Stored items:
==========
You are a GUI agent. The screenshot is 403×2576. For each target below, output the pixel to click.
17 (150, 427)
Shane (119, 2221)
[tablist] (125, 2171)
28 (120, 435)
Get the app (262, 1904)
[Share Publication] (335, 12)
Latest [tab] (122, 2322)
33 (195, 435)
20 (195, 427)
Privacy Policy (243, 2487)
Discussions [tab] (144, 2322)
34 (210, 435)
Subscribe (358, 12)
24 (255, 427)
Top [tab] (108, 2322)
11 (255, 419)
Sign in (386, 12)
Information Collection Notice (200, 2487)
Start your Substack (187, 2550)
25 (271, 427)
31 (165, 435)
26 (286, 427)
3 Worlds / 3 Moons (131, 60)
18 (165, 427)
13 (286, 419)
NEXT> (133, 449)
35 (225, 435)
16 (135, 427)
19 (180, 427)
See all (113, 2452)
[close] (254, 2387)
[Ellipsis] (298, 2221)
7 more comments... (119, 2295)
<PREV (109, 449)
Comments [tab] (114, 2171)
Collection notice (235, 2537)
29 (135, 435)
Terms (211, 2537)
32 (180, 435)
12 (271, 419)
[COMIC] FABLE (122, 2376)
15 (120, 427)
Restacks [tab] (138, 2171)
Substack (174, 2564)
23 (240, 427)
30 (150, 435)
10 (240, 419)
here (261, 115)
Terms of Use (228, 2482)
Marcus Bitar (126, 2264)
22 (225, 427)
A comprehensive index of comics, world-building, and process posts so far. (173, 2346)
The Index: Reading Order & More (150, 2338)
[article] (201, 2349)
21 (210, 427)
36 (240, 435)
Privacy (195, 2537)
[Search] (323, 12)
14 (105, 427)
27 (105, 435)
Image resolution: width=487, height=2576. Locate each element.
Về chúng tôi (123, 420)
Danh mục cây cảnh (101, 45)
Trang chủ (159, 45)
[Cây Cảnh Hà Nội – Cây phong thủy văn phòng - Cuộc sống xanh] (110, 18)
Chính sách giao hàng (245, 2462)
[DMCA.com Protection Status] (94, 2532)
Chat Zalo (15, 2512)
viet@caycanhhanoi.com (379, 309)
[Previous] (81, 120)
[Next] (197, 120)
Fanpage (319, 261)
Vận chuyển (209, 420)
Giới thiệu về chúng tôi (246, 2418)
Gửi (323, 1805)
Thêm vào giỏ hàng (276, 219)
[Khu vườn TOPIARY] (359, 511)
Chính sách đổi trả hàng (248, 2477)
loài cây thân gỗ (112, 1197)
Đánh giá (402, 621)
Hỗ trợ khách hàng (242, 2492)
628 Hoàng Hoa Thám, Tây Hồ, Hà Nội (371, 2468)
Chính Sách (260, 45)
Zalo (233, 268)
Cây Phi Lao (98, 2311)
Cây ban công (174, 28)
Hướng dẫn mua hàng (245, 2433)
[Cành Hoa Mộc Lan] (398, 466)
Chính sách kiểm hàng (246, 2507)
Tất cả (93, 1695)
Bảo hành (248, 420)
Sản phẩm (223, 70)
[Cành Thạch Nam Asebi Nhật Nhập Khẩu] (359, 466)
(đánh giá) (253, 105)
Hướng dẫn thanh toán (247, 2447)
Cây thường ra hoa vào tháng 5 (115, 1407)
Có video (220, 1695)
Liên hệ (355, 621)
==========
**Directions**
Say how many lines in the records hold the word "hàng", giving the number by itself.

**Result of the task**
6